Every line of the data below is to be duplicated exactly, pictures excepted.

(Stored data entries)

*-*-*

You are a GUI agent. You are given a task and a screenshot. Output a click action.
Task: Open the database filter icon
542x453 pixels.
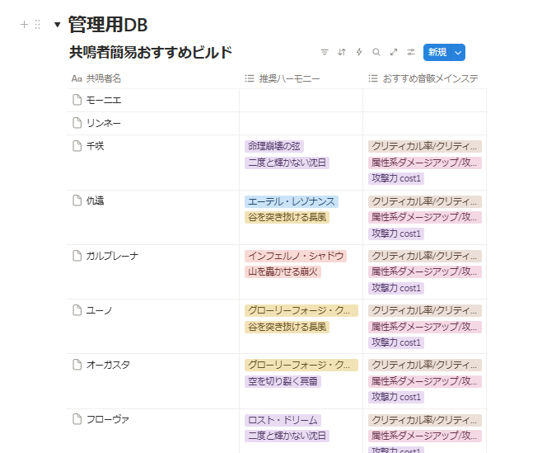tap(325, 52)
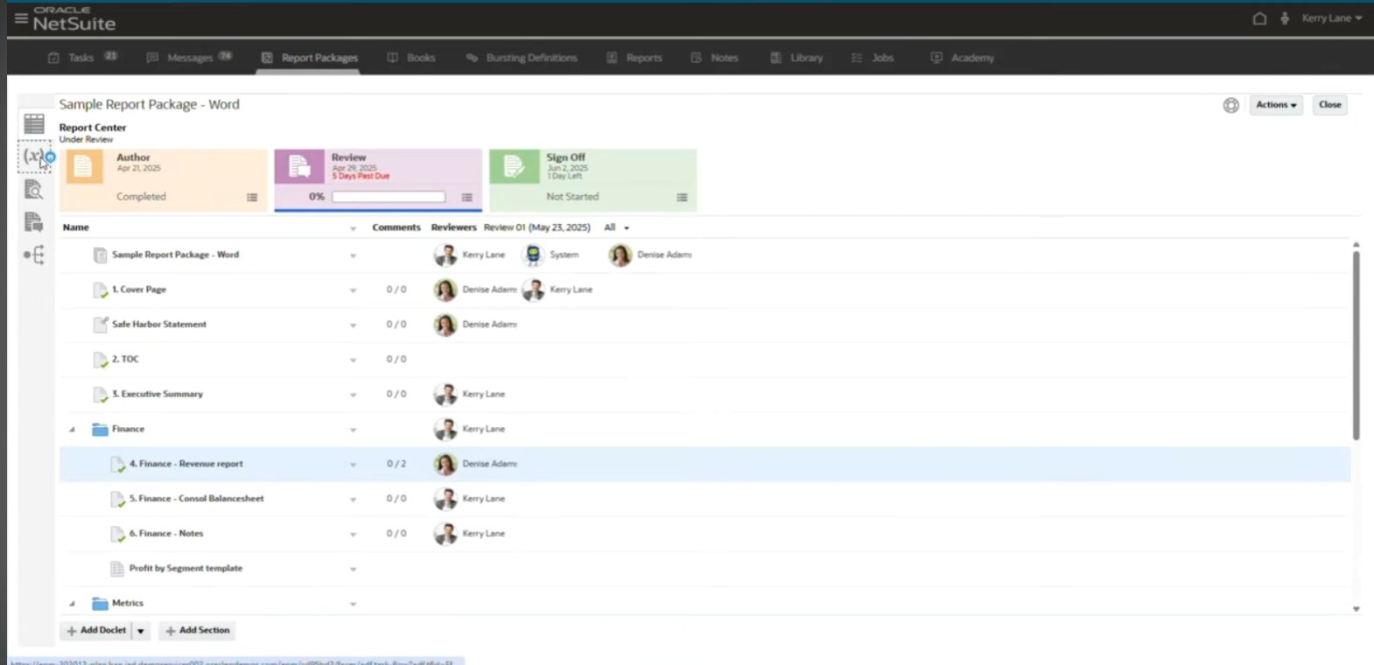
Task: Open the All reviewers filter dropdown
Action: [x=617, y=228]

*-*-*

• EXPECTED OUTPUT:
You are a GUI agent. You are given a task and a screenshot. Output a click action.
Task: Open the database filter icon
542x453 pixels.
tap(325, 52)
Task: Open the All reviewers filter dropdown
Action: [x=617, y=228]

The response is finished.